Top of INFORMATION SHOWN

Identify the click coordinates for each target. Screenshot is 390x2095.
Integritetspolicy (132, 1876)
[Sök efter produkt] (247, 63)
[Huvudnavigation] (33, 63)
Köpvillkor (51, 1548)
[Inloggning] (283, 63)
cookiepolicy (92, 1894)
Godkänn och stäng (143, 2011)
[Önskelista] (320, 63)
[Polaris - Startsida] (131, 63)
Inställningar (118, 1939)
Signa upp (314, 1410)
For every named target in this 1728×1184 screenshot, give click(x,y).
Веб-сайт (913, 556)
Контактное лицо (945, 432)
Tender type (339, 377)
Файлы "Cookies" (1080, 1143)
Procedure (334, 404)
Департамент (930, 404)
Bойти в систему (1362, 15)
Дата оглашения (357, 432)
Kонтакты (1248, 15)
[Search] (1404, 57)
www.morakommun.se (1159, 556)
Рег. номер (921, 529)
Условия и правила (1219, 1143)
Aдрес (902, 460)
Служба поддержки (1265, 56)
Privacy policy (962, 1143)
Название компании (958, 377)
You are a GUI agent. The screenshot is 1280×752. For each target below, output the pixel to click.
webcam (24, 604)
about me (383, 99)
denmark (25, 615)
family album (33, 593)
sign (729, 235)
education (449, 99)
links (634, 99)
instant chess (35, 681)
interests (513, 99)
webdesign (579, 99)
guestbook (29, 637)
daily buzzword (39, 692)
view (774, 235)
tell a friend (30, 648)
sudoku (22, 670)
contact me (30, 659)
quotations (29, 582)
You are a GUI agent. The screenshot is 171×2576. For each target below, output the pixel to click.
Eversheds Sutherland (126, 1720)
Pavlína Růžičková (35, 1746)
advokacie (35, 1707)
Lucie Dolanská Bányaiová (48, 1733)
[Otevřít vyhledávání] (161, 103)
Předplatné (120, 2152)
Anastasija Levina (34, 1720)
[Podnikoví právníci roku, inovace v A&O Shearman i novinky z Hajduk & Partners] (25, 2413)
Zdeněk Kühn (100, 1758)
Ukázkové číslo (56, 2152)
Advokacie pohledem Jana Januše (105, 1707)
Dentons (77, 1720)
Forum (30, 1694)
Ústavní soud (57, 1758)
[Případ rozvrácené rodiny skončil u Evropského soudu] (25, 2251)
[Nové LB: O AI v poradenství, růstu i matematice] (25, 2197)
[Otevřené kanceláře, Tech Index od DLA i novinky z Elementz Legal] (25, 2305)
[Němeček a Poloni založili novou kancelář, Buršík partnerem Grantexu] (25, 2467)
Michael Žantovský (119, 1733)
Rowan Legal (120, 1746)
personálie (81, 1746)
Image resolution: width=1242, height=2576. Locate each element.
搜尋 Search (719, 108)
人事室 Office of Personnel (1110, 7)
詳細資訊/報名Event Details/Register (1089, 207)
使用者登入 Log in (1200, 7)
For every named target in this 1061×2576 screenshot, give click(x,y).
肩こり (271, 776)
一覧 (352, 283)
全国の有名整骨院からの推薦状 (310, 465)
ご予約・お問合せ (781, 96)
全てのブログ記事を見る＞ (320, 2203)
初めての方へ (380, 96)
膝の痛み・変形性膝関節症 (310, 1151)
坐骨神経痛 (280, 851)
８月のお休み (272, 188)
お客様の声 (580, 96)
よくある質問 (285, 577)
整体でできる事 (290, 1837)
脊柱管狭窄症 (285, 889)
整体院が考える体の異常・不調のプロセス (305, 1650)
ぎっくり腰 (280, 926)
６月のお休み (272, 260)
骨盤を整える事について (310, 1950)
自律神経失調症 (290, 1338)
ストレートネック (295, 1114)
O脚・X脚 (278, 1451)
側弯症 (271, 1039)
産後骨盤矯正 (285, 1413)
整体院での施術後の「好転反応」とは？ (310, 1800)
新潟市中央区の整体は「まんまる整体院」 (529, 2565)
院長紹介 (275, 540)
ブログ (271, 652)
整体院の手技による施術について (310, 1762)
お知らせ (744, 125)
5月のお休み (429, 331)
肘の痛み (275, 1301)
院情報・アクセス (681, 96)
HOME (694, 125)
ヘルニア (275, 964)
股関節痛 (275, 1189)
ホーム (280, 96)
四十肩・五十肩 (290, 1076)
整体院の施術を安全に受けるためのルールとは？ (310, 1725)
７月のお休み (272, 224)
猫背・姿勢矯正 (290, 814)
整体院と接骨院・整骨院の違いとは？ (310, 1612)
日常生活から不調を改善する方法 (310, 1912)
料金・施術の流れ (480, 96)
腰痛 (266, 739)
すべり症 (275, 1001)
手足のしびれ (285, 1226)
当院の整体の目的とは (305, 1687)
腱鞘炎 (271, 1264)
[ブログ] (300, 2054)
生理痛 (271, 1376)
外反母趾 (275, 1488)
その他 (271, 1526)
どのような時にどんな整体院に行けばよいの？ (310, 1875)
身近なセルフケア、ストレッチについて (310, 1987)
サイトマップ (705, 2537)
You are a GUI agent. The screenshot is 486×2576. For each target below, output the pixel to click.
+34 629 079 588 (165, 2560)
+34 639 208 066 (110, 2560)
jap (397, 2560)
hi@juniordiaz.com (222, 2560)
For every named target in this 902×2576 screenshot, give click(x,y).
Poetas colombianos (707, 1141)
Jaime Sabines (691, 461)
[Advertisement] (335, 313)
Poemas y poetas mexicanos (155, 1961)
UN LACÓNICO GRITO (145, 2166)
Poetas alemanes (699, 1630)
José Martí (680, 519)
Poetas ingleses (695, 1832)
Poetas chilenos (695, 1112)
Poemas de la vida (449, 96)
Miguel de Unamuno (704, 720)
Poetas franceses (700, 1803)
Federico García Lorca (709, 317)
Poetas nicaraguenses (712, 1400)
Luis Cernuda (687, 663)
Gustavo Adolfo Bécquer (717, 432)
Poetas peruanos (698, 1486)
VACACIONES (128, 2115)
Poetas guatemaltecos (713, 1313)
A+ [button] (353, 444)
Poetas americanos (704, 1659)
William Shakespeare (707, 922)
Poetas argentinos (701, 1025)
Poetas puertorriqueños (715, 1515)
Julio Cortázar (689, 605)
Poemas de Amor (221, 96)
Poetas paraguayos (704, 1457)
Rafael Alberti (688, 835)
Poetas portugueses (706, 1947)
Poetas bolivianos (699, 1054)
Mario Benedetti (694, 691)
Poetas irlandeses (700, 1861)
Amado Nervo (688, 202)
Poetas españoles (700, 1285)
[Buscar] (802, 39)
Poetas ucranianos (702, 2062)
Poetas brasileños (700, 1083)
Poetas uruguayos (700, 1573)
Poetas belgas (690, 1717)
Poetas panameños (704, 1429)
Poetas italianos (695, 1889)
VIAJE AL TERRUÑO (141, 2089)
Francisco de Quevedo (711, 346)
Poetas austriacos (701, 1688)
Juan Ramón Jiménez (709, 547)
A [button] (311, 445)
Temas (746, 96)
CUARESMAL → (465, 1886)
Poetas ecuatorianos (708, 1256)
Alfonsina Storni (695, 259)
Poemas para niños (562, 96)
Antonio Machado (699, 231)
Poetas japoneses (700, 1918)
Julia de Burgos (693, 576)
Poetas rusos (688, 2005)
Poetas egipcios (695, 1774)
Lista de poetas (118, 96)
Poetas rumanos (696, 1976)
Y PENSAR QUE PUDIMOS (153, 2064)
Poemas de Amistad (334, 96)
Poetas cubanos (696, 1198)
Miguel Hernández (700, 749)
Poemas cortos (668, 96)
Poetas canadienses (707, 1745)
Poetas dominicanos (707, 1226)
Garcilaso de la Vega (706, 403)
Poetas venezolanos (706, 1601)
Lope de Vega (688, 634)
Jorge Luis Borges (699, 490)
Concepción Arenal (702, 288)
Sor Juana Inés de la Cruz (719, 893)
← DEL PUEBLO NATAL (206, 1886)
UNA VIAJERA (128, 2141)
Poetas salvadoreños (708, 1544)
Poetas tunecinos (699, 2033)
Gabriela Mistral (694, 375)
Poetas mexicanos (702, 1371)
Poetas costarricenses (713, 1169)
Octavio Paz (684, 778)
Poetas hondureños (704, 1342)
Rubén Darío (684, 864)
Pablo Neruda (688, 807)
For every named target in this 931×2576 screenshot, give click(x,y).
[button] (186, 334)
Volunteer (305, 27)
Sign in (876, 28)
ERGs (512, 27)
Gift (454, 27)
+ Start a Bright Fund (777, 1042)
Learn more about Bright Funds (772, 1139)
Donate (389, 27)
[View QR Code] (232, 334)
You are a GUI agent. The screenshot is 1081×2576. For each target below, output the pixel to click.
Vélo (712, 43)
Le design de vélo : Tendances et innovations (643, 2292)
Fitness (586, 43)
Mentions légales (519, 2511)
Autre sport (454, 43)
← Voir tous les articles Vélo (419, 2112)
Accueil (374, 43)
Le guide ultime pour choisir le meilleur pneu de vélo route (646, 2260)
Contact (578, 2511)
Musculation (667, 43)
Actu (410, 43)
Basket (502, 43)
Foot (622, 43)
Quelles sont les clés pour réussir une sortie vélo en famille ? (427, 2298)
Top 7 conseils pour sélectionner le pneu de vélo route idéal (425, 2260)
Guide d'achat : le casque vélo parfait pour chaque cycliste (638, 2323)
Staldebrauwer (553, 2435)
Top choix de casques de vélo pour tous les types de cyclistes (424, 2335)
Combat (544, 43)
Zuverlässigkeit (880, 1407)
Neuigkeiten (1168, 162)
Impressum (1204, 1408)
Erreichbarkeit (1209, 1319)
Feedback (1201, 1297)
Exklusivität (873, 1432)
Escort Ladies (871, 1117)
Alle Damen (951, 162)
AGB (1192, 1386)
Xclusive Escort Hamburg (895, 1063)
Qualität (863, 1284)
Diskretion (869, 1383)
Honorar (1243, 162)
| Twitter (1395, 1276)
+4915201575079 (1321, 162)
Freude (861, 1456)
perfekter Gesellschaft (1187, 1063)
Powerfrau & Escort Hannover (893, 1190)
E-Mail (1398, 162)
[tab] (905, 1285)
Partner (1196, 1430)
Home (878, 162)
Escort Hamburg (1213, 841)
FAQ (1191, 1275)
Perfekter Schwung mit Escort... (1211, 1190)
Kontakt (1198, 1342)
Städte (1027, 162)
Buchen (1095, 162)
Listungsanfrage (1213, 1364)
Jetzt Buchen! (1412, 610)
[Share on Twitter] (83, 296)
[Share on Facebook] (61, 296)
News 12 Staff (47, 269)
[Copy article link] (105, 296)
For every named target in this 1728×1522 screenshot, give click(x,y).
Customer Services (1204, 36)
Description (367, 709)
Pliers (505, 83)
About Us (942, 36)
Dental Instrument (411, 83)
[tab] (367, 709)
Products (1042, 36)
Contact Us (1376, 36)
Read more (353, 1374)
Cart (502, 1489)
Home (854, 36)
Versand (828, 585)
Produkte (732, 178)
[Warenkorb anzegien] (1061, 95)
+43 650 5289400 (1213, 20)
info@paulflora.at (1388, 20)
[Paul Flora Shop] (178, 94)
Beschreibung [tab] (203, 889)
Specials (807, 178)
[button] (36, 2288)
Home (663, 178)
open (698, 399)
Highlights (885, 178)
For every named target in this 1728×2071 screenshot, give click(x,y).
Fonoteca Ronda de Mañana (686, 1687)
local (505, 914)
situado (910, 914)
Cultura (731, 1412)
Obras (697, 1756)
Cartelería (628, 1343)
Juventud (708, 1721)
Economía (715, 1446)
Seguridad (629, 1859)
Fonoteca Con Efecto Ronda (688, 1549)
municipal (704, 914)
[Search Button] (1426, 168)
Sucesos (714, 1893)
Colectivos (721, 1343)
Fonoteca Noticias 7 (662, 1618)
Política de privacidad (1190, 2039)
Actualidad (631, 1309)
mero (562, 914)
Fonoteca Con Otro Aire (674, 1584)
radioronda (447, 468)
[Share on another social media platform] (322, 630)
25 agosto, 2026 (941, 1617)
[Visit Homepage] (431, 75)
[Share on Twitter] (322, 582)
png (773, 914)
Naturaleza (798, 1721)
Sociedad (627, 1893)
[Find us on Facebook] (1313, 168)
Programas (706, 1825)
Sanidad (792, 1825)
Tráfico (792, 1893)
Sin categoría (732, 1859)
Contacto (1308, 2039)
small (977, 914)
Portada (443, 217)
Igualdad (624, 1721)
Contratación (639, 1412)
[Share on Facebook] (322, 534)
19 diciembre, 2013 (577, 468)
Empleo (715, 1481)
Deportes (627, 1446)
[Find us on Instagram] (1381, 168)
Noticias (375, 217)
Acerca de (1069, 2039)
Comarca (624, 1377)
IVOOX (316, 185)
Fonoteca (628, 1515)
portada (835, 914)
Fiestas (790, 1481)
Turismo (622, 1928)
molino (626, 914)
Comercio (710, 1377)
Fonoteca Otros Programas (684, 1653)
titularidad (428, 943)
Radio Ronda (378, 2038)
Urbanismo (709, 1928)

Bottom of INFORMATION SHOWN

WHAT IS REQUIRED -
Look above for the line containing "Poetas ecuatorianos (708, 1256)" and the line containing "Concepción Arenal (702, 288)". Transcribe both, with the lines between them, exactly.

SOLUTION TO THIS EXERCISE -
Poetas ecuatorianos (708, 1256)
Alfonsina Storni (695, 259)
Poemas para niños (562, 96)
Antonio Machado (699, 231)
Poetas japoneses (700, 1918)
Julia de Burgos (693, 576)
Poetas rusos (688, 2005)
Poetas egipcios (695, 1774)
Lista de poetas (118, 96)
Poetas rumanos (696, 1976)
Y PENSAR QUE PUDIMOS (153, 2064)
Poemas de Amistad (334, 96)
Poetas cubanos (696, 1198)
Miguel Hernández (700, 749)
Poemas cortos (668, 96)
Poetas canadienses (707, 1745)
Poetas dominicanos (707, 1226)
Garcilaso de la Vega (706, 403)
Poetas venezolanos (706, 1601)
Lope de Vega (688, 634)
Jorge Luis Borges (699, 490)
Concepción Arenal (702, 288)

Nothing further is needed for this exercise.